Science plays a pivotal role in informing the work of the social sector—not to mention business, government, and society at large. (Fun fact: A quick scan of our own grants suggests that since 2001 the Hewlett Foundation has supported almost 1,000 research projects with over $390M in funding—and these are just the grants with “research” in the title!)

Scientific facts are solid, trustworthy, reproducible. That idea, that the same experiments should always get the same results, regardless of who performs them, is in fact a cornerstone of science’s claim to “objective truth.” But as Mark Twain so eloquently put it “it ain’t what you don’t know that gets you into trouble. It’s what you know for sure that just ain’t so. ”

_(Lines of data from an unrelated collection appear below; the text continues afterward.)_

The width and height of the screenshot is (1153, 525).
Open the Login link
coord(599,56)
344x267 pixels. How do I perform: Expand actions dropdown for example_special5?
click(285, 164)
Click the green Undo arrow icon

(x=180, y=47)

A growing chorus of voices is alleging that Twain’s jibe can be applied to a great many scientific findings, both in the natural (biological and physical) and social sciences. The journal Nature has developed an archive of reports and analyses called Challenges in Irreproducible Research. Articles from The AtlanticThe Economist, and The New York Times offer a few recent examples of the purported problem in the popular dialogue. There’s even a forthcoming Sony/Participant Media film, Merchants of Doubt, related to the topic.

Glenn Begley, chief scientific officer at TetraLogic Pharmaceuticals, described an experience he had while at the drug company Amgen: He and his colleagues were unable to replicate 47 out of 53 “landmark” papers about cancer—all of which had appeared in top journals. Evidently some of the results could not be reproduced “even with the help of the original scientists working in their own labs.”

While much has been made of the potential problems with scientific integrity, we need to hesitate before jumping to any firm conclusions. If studies cannot be replicated, it could be for two very different reasons:

Dishonesty is, of course, one possibility. Certainly there are incentives for researchers to discover “surprising” results. Academics need to get their work published in well-regarded journals in order to secure funding or tenure. Top journals’ rejection rates can exceed 90 percent and, unsurprisingly, studies with surprising findings are more likely to make the cut. Alternately, according to the aforementioned article in The Atlantic, “maybe sometimes it’s the questions that are biased, not the answers”—as with medical research studies comparing a company’s new drugs “against those already known to be inferior to others on the market.”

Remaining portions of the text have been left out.